- Relator(a)
- Ministro Francisco Falcão
- Órgão julgador
- Primeira Seção
- Data do julgamento
- 02/09/2024
- Data de publicação
- 04/09/2024
STJ – Acórdão, Rel. Ministro Francisco Falcão, Primeira Seção, j. 02/09/2024, p. 04/09/2024
PROCESSUAL CIVIL. ADMINISTRATIVO. MANDADO DE SEGURANÇA. SERVIDOR PÚBLICO CIVIL. DEMISSÃO. PROCESSO ADMINISTRATIVO DISCIPLINAR. TUTELA DE URGÊNCIA. DESPROVIMENTO DO AGRAVO INTERNO. MANUTENÇÃO DA DECISÃO RECORRIDA. I - Trata-se de mandado de segurança impetrado pelo agravante contra ato atribuído ao Ministro de Estado da Economia, consubstanciado na Portaria ME n. 13.016, publicada em 10/11/2022, a qual aplicou a pena de demissão no âmbito do Processo Administrativo Disciplinar n. 16302.720005/2020-40. II - A teor do art. 7º, III, da Lei n. 12.016/09, a concessão de liminar em mandado de segurança pressupõe a demonstração, de plano, da presença dos requisitos do periculum in mora e do fumus boni iuris, ou seja, da maneira pela qual o ato impugnado cause ou possa causar a ineficácia da pretensão deduzida, e da relevância do direito.
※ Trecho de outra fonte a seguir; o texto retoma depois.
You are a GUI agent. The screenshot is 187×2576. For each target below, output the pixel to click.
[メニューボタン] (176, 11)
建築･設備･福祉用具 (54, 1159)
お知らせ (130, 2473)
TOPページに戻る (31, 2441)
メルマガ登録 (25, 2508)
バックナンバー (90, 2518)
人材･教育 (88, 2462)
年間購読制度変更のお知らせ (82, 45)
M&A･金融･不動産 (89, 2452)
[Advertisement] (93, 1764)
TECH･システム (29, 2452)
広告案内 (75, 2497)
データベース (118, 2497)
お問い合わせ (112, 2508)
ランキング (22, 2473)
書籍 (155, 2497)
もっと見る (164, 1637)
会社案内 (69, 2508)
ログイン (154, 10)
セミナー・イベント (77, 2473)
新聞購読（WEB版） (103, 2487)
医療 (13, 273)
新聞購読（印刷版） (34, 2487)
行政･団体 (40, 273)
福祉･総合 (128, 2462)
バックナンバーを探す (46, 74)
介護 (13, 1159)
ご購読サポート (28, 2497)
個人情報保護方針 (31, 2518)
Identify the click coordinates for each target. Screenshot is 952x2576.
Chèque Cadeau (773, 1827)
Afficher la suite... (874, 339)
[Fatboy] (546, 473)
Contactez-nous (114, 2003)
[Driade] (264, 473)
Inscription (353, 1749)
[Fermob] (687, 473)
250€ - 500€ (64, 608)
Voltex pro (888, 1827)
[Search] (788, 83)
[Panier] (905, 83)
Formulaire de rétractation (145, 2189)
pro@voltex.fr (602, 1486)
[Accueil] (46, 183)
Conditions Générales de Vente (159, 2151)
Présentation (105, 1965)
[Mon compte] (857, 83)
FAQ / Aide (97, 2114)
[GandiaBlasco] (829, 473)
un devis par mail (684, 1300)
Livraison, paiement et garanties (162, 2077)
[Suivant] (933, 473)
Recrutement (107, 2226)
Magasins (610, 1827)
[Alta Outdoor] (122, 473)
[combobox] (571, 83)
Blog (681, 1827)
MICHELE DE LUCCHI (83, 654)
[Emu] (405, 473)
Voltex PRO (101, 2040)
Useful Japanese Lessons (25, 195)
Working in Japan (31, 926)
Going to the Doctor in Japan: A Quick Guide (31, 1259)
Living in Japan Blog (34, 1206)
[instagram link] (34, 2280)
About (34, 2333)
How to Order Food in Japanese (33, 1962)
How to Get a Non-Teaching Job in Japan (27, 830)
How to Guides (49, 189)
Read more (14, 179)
Na seara preambular, não se evidencia a presença dos requisitos autorizadores da medida requerida. Com efeito, é cediço que as esferas cível, administrativa e penal são independentes, com exceção dos casos de absolvição, no processo criminal, por afirmada inexistência do fato ou não ocorrência de autoria (MS n. 20.556/DF, relator Ministro Benedito Gonçalves, Primeira Seção, julgado em 23/11/2016, DJe de 1/12/2016). III - Além disso, com base nas informações constantes nos autos, às fls. 79-103, verifica-se que o impetrante foi condenado, em sentença ordinária, na Ação Penal n. 5000640-16.2020.4.03.6104, "pela prática do crime capitulado no artigo 317, caput, do Código Penal, à pena de 2 (dois) anos e 4 (quatro) meses de reclusão, em regime inicial semiaberto, e o pagamento de 11 (onze) dias-multa os quais deverão ser calculados à razão de 2 (dois) salários-mínimos vigente ao tempo dos fatos" (fl. 102). Não se vislumbra sequer a probabilidade do direito, uma vez que a argumentação do impetrante se direciona à possibilidade de se reverter a condenação em apelação, porquanto a ação penal ainda não teria transitado em julgado, especialmente considerando que a própria sentença condenatória teria determinado que a perda do cargo público somente se daria após o trânsito em julgado da ação penal. Afasta-se, assim, o fumus boni iuris, necessário para a concessão da pretendida tutela de urgência. IV - Agravo interno improvido. (AgInt no MS n. 30.181/DF, relator Ministro Francisco Falcão, Primeira Seção, julgado em 2/9/2024, DJe de 4/9/2024.)